+ 10
❗Challenge🤓 : Solve the Ramanujan Problem🎓
🌸You have to take a positive integer number as an input and find out number of ways, sum of it can be represented using positive integers. 🌸As example If input is 3 : way 1 > 1+1+1 way 2 > 2+1 way 3 > 1+2 🌸If input is 4 : way 1 > 1+1+1+1 way 2 > 1+1+2 way 3 > 1+2+1 way 4 > 1+3 way 5 > 2+1+1 way 6 > 2+2 way 7 > 3+1 🌸Great Ramanujan made equation for this problem and in that time no one was able to prove the equation. 🌸I bet they never knew any coding. But here you are.... Start Coding...!!🤓🤓
32 Answers
+ 25
//haha ... this quesn comed in mind while doing something else so i thought to share what i thought , have a look at this
(a+1)+(b+1)+ .... +(r+1) = n-r //a,b,c...r>=0
//(n-1)C(r-1) solutions ... 1st eqn
nC0 +nC1 + nC2 + .... nCn = 2^n
//take it as eqn... 2
for n to be expressed as sum of n,n-1,n-2 ... 2 terms
//by using 1st eqn
(n-1)C(1)+(n-1)C(2)+ ... (n-1)C (n-2)+(n-1)C(n-1)
//using 2nd
= 2^(n-1) - (n-1)C0
=2^(n-1) - 1
+ 22
//mine try ☺👍
https://code.sololearn.com/cr1bgunGIf6V/?ref=app
+ 19
@zeel Patel
//how u made that formula ?????
//don't say by noticing the output for different inputs
+ 17
+ 10
my try
https://code.sololearn.com/cLFU7vrOgsiV/?ref=app
My thoughts with example 4:
i have 4 stones lying in a row
Between the stones i can put seperator.
, max 3.
i can choose 1,2 and 3 seperator at places 1 2 and three.
eg
stone x stone stone x stone -> 1 2 1
3 opps for one stone 3 opps for two stones one opp for three stones
btw: with 4 is allowed... zero stones one opp
1331
which is the third row of pascal triangle
Thanks for that challenge!
+ 6
these types of problem can be proved by PMI
//I personally hate this(not formula but Pmi)

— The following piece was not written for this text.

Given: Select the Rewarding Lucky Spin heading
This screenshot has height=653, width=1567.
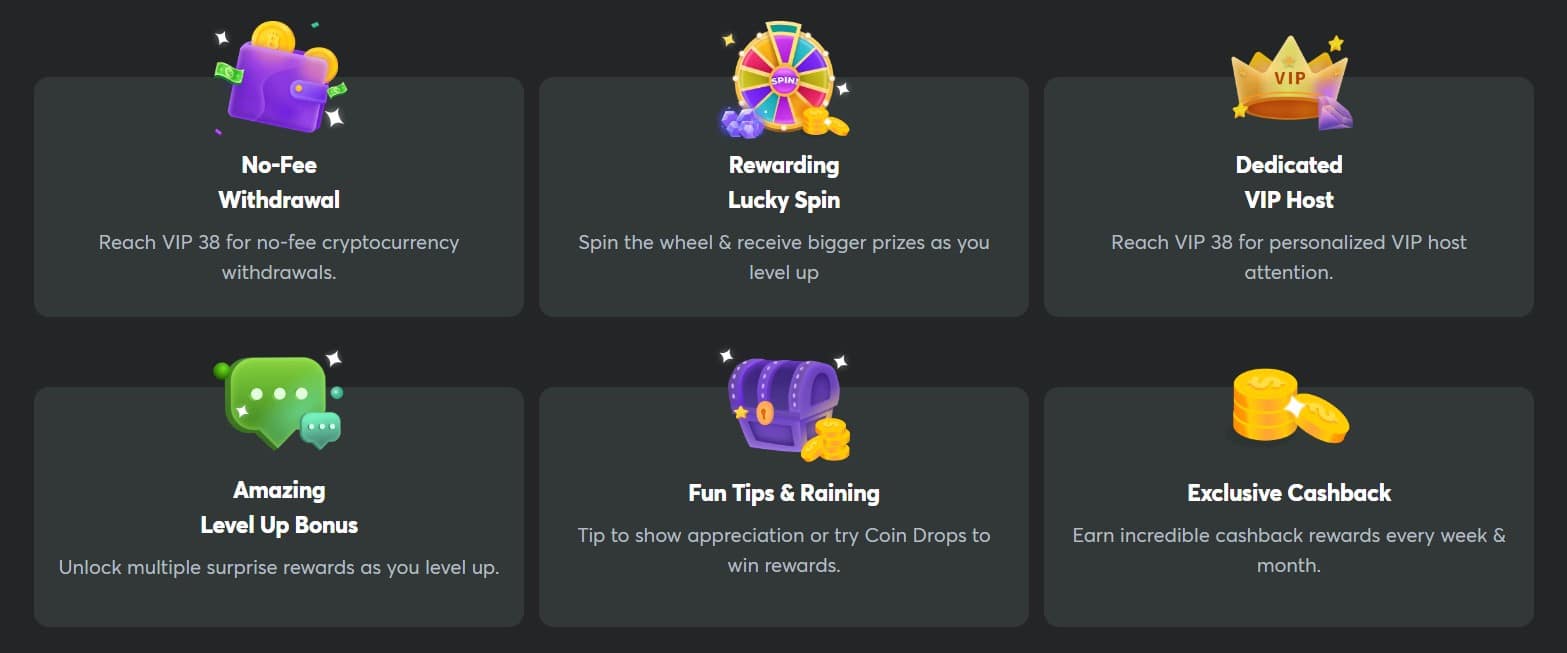Looking at the screenshot, I should coord(784,182).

//I don't consider it as mathematics
//btw ramanujan is my favorite and is the best!!!!
+ 6
@zeel in mathematic the biggest fool can ask questiones, that cant be answered by the most genious mathematican.
quote free remembered
+ 6
The easiest answer for only counting the possibillities for a given number n:
add all items of the (n-1)th row of Pascal Triangle.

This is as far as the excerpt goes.